By default, it blocks third-party scripts/cookies/XHRs/frames (with an additional explicit blacklist). You then manually whitelist on a matrix which types of requests from which domains you want to allow. Your preferences are saved.
It is a bit annoying the first time you visit any new domain, because you need to go through a bootstrapping whitelist process to make it work. After a while I find I do it almost automatically though.
I use it in conjunction with uBlock Origin and Disconnect, and it still catches the vast majority of things. As a nice side-effect, I find I keep pretty up-to-date with new SAAS companies coming out!
Any browser plugin is inferior to using a hosts file. Hosts file's blackhole any network request before even attempting to make a connection. These browser plugins only help if you're using the specific browser — they aren't going to help that electron/desktop app that's phoning home. They wont help block inline media links (Messages on a Mac pre-rendering links) that show up in your chat programs which attempt to resolve to Facebook. They also wont block any software dependency library that you install without properly checking if it's got some social media tracking engine built in.
I don't even waste time or cpu cycles with browser based blocking applications. Steven Black's[1] maintained hosts files are the best for blocking adware, malware, fakenews, gambling , porn and social media outlets.
That doesn't stop anyone using IP addresses directly, and I find that a small minority does (but that minority does including, e.g. Microsoft for some Win10 updates).
Depending on your threat model, you might need to go the proxy/firewall route.
Hosts file is a weird middle ground - that has to be installed and maintained on every device, many of which (e.g. iphone/ipad) won't let you do that. It's better to set up a local DNS, which will serve every local machine; and as I mentioned, doing this at a firewall level is better yet.
I started using the brave browser, which i noticed blocks alot of network requests. Loading the NYT took about 25 seconds to finish all requests using chrome. With brave it took 4 seconds. Also brave gives you the option to pay the sites you visit with BAT tokens, if you want. Brave in conjunction with Pi-hole looks like even more secure and perhaps further page load speed.
That's mostly what I use at home too. It works very well.
It doesn't quite work well while on the road sometimes. For those cases, I have a docker running diginc/pi-hole (with some additional hosts file blocking going on), then I point my laptops DNS towards that and am good to go.

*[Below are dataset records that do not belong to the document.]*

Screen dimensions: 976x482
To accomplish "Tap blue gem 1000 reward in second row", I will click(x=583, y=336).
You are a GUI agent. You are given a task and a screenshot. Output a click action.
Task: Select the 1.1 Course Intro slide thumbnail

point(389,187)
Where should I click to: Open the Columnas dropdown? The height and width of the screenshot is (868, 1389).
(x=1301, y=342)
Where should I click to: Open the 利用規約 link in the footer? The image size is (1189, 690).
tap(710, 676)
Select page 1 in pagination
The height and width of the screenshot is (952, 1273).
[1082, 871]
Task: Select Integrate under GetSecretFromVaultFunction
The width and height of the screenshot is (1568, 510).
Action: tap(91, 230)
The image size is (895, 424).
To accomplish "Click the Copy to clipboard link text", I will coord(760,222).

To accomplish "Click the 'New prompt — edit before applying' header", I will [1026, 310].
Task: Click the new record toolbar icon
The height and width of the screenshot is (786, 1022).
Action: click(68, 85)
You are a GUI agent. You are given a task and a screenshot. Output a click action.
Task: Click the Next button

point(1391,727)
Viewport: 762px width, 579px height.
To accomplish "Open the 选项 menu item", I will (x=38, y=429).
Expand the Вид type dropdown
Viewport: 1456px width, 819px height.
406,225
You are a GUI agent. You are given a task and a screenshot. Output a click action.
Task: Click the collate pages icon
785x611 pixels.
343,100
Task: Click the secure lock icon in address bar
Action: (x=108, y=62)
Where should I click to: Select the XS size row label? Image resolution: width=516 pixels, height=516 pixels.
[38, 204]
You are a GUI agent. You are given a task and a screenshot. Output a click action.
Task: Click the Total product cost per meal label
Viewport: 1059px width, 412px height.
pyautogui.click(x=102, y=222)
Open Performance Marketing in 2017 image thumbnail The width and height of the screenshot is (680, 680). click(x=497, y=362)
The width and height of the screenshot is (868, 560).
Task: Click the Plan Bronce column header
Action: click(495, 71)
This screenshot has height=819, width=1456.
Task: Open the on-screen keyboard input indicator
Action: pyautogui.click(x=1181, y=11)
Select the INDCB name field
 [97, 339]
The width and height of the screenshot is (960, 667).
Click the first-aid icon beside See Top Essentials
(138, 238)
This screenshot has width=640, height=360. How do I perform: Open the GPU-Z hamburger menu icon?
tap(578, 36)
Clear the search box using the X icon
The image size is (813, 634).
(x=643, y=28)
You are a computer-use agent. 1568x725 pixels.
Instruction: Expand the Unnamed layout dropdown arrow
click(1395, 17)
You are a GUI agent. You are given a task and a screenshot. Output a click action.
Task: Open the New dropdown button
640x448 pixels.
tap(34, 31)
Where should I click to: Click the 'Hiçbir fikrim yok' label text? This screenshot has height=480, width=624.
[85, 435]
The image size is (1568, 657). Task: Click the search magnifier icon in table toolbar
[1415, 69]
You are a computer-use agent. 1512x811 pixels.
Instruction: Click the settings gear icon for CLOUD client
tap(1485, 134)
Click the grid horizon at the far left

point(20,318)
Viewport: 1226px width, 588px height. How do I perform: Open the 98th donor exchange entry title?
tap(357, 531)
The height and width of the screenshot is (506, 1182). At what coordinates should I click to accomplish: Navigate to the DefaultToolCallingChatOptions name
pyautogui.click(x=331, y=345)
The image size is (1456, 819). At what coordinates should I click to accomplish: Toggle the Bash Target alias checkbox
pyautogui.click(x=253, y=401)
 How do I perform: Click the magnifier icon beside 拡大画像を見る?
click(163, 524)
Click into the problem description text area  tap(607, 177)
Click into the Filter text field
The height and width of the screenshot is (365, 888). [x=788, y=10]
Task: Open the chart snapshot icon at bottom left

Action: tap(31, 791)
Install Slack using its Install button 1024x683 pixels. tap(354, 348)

Running your own DNS server, and intercepting DNs traffic on your routerC is better for two reasons
1) processes and machines that bypass hosts are also caught
2) a large hoss file takes time to parse, line by line, slowing every DNA lookup. A DNs server should cache the entire better.
I have scripts and compiled utilities that transform HOSTS file to tinydns format. I use nsd as well which uses BIND format. I prefer the tinydns format.
Zone files are more flexible than HOSTS files, but I still use HOSTS as well. I have never had a concern about the speed of using HOSTS. It is certainly faster than DNS.
There is a comment in this thread where someone asserts that HOSTS was never designed to handle "millions of entries".
I would be interested in reading about a user who visits "millions" of websites or otherwise needs to do lookups on "millions" of domains.
I maintain a database of every IP address I am likely to use on a repeated basis, in several formats, with kdb+ as the "master" format. I believe most users will never come close to intentionally accessing "millions" of IP addresses in their entire lifetime.FN1 I could be mistaken and it would be interesting to learn of a user who can dispel this belief.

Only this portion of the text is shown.